## Webscraping IMDb 1000 Greatest Films of all Time and Exploratory Data Analysis (EDA)

#### This Webscraper will scrape data for all 1000 films and will collect the following:
* Title
* Genre
* Release Year
* Director
* Lead Actor
* Run Time
* MPA_Rating
* IMDb_Stars_Rating
* Synopsis
* Metascore
* Votes
* Gross
* Thumbnail Image URL

In [1]:
import requests
from bs4 import BeautifulSoup
import pandas as pd
import numpy as np
import matplotlib.pyplot as plt
import plotly.express as px
import seaborn as sns
from time import sleep
from random import randint
import re
import xlsxwriter


In [2]:
# enable English translation of film titles
headers = {'Accept-Language': 'en-US, en;q=0.5'}

In [3]:
page_1_url = 'https://www.imdb.com/search/title/?groups=top_1000&sort=user_rating,desc&count=100&ref_=adv_prv'
page_1_url_response = requests.get(page_1_url)
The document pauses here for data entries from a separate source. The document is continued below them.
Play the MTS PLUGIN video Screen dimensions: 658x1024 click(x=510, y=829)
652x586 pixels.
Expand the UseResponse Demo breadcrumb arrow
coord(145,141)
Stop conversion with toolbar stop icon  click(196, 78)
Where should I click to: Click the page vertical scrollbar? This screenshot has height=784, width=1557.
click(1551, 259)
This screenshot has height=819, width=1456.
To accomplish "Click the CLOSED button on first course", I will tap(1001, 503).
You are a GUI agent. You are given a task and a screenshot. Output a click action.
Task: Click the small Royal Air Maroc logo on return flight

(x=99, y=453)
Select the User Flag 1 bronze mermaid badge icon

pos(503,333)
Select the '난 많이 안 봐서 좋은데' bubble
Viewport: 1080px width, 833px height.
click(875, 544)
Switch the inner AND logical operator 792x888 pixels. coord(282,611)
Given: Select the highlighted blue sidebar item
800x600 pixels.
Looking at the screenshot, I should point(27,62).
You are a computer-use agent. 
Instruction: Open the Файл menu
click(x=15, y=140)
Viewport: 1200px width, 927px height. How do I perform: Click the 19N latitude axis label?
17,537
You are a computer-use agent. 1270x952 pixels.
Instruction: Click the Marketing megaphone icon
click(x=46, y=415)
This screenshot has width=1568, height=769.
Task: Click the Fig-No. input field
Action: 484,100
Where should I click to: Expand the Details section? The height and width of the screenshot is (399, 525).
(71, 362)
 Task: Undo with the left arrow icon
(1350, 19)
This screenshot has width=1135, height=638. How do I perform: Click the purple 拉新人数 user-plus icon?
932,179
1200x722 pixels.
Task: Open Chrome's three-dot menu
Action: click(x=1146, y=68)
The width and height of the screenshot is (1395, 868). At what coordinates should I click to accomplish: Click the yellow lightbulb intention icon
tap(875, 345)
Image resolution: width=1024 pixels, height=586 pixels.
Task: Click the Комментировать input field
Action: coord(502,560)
print(page_1_url_response.status_code)

200


In [4]:
# initialize empty lists in which to store extracted (scraped) data

title = []
genre = []
year = []
director = []
lead = []
time_minutes = []
mpa_rating = []
imdb_stars_rating = []
synopsis = []
metascore = []
votes = []
gross = []
image_url = []



From first page, each successive page in the 1000 film list has a url that contains a change to the page number starting with no page designation for the first page, to a the number indicating the additional 100 items in the film list: 101, 201, 301, 401, 501, 601, 701, 801, 901, with the latter containing the last 100 films in the collection.


items 1 to 100

https://www.imdb.com/search/title/?groups=top_1000&sort=user_rating,desc&count=100&ref_=adv_prv

items 101 to 200

https://www.imdb.com/search/title/?groups=top_1000&sort=user_rating,desc&count=100&start=101&ref_=adv_prv

items 201 to 300

https://www.imdb.com/search/title/?groups=top_1000&sort=user_rating,desc&count=100&start=201&ref_=adv_prv

items 301 to 400

https://www.imdb.com/search/title/?groups=top_1000&sort=user_rating,desc&count=100&start=301&ref_=adv_prv

items 401 to 500

https://www.imdb.com/search/title/?groups=top_1000&sort=user_rating,desc&count=100&start=401&ref_=adv_prv

items 501 to 600

https://www.imdb.com/search/title/?groups=top_1000&sort=user_rating,desc&count=100&start=501&ref_=adv_prv


...

items 901 to 1000

https://www.imdb.com/search/title/?groups=top_1000&sort=user_rating,desc&count=100&start=901&ref_=adv_nxt


In [5]:
# create an array using: numpy.arange([start, ]stop, [step, ], dtype=None)
# consider the imdb pages list 1000 films with each of the 10 pages listing 100 films
# from above page URLs we can see that each page contains a list of 100 films
# variable pages will store the 10 page designations for each of the page URLs
pages = np.arange(1, 1001, 100)

# get list containing the 10 pages that contain 100 films each
pages

array([  1, 101, 201, 301, 401, 501, 601, 701, 801, 901])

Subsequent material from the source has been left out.